Friday, May 11, 2012

Reading Bonhoeffer: Life Together, Part 1/4

Life Together: The Classic Exploration of Christian Community. By Dietrich Bonhoeffer. New York, New York: HarperOne (1993). 122 pp.
Dietrich Bonhoeffer had a life that in some respects seemed straight out of a New York Times Bestseller novel.[1] His writings and sermons have had a lasting impact on the church with such depth that belies the fact that he was taken from this world at the young age of 39. The book at hand was written in 1939 while Bonhoeffer was teaching at an underground seminary, just six years before his death. Due to the brevity of this book, I will offer some observations and comments from each chapter as four different blog posts.

Chapter One: Community

In the first chapter Bonhoeffer provides two sides of how one should properly understand Christian community. First, we are to understand Christian community as being in and through Christ. Second, Christian community is a Divine reality and sustained by the love of God in Christ. Like Zizioulas,[2] Bonhoeffer sees ecclesiology as inextricably intertwined with eschatology. The fullness of the church cannot be fully understood until God’s people are gathered up. Until that time, the visible purpose of the church is to gather together to share God’s Word and sacrament.

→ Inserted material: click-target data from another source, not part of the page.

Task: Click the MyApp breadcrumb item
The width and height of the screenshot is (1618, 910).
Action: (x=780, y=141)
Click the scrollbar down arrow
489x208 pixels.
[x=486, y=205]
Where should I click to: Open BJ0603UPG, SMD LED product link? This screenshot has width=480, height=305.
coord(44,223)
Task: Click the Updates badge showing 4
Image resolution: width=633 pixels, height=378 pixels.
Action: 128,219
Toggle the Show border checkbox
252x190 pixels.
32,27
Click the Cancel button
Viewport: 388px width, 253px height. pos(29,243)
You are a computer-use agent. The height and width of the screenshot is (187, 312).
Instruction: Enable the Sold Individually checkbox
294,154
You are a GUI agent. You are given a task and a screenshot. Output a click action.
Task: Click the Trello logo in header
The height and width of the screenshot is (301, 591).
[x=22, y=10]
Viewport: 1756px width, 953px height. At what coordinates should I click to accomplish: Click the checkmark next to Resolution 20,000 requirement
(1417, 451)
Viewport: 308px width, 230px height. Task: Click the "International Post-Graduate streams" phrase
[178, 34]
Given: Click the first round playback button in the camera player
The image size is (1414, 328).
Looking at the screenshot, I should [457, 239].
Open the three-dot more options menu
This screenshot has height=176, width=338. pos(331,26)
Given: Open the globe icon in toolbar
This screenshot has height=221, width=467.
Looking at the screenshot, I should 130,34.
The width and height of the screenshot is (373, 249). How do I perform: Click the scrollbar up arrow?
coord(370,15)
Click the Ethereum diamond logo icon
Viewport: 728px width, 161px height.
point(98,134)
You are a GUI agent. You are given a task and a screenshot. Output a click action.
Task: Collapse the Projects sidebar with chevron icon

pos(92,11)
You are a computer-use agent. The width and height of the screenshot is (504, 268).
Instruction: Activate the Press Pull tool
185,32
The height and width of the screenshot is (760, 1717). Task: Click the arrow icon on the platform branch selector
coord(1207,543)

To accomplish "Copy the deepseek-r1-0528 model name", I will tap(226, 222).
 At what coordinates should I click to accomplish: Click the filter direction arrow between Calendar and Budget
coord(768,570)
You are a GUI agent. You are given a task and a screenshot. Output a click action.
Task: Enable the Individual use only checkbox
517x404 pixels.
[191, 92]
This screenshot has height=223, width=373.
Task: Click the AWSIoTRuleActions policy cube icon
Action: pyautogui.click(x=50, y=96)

This purpose becomes all the more significant as we follow Bonhoeffer’s argument through this first chapter. It is only through the Word of God spoken that salvation comes. When one is asked, “‘Where is your salvation, your righteousness?’ he can never point to himself. He points to the Word of God in Jesus Christ, which assures him salvation and righteousness.” (22) In Bonhoeffer’s view, the preaching of the word is essential. We need brothers to speak living Word in witness to us. “The Christ in his own heart is weaker than the Christ in the word of his brother; his own heart is uncertain, his brother’s is sure.” (23)

Bonhoeffer also speaks about church leadership and methodology. I wonder what many of our Western evangelical churches would do with what is said about the strategies employed by men on page 32: “It is true, in so far as these are devout men, that they do this with the intention of serving the highest and the best, but in actuality the result is to dethrone the Holy Spirit, to relegate Him to remote unreality.” This serves as a sobering admonishment to all of us as we meet to come up with a “vision” and a “plan” for the church.
[1] And in fact was, thanks to Eric Metaxas. See
[2] As discussed in John Zizioulas, Being as Communion: Studies in Personhood and the Church (Crestwood, NY: St. Vladimir's Seminary Press, 1985).